Research, Innovation and Personalised Medicine 4/6. European Plan for Women’s Health 2018



10. Cross-National Data Cross-national data collection across the EU must be improved and expanded.  Data must be formatted in a manner that can easily be processed and interchanged between local, national and EU levels.  Robust, comparable data is essential, and EU Member States should be encouraged to work to standard templates for data collection.  Templates should include common indicators, capturing patterns of behaviour and access to resources, which can be utilised by healthcare delivery organisations and channeled through regional and national statistics to the EU level.   Current efforts like the Cancer Registries should be supported and improved to fix existing gaps.  Comprehensive, longitudinal data is essential for improving health and wellbeing policy, programmes and practice.

 11. Sex and Gender Disaggregation Large differences exist between men and women with regard to prevention, disease development and progression, diagnosis, treatment and care of various health conditions.  Yet, there is a lack of comparable cross-national health data that sufficiently disaggregates by factors, including sex and gender, age and ethnicity.  Robust age as well as sex and gender analysis of data is often lacking, resulting in gaps in evidence-based medicine and research.  In order to improve existing policy and practice, research should be based on sex and gender as well as age disaggregated data.  Harmonised sex and gender-specific data collection across EU Member States should be encouraged. 

 12. Horizontal Integration of Sex and Gender Sex and gender integration into research must be improved.  In a just society, women and men must have equal opportunity to benefit from research.  Over the years, scientific knowledge has increasingly demonstrated that some treatments affect men and women differently. Sex and gender should be integrated into research funding streams.  Applications for funding should be required to include information on sex and gender considerations in research and in health technology assessments.  The inclusion of sex and gender specific disaggregated data should be included in all future EU research programmes as criteria for funding and referenced in the guide for applicants, application forms, and guide for evaluators. The future FP9 Research Programme should include funding for training on sex and gender for consortia who submit proposals.

13. Funding Sex and Gender Health Research Sex and gender is a key determinant of health.  Explicit research on sex and gender in health should be funded at European level.  A sex and gender balance must be promoted, right from the start, throughout all stages of research, including integration into the training and education of health care professionals.  Translating the evidence from sex and gender research into practice will lead to more targeted, effective opportunities for prevention, treatment and care.  Research needs to explore how women and men experience health and health care from a multidimensional perspective across the lifespan.  Sex and gender-based analysis (SGBA) must be systematically included in health technology assessment (HTA).

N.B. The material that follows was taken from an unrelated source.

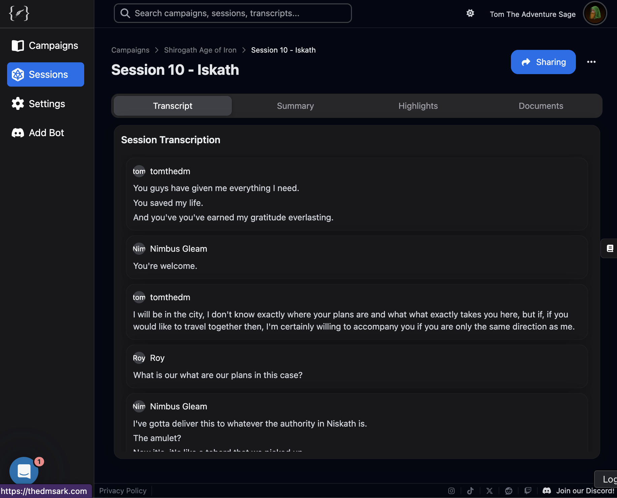Open the three-dot more options menu
This screenshot has width=617, height=498.
tap(591, 62)
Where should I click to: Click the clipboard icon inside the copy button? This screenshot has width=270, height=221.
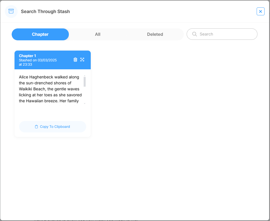36,127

 14. Women in Clinical Trials Women are generally under-represented in clinical trials.  Women make up the largest proportion of the older population and are the heaviest users of medicines. Yet, women have a 1.5 to 1.7 times greater risk of developing adverse drug reactions compared to men as women as they are not sufficiently represented in clinical trials.vi  The New Clinical Trials Regulation is a major step forward in increasing clinical trial data transparency. However, the continued under representation of women in clinical trials needs to be urgently tackled, and the regulation must be enforced.  Research must explore the existing barriers for the recruitment and retention of women and older people in clinical trials and to develop a robust methodology for subgroup analysis.  Ethics Committees should develop guidelines based on CIOMS revised guidelines that require the inclusion of women in clinical research.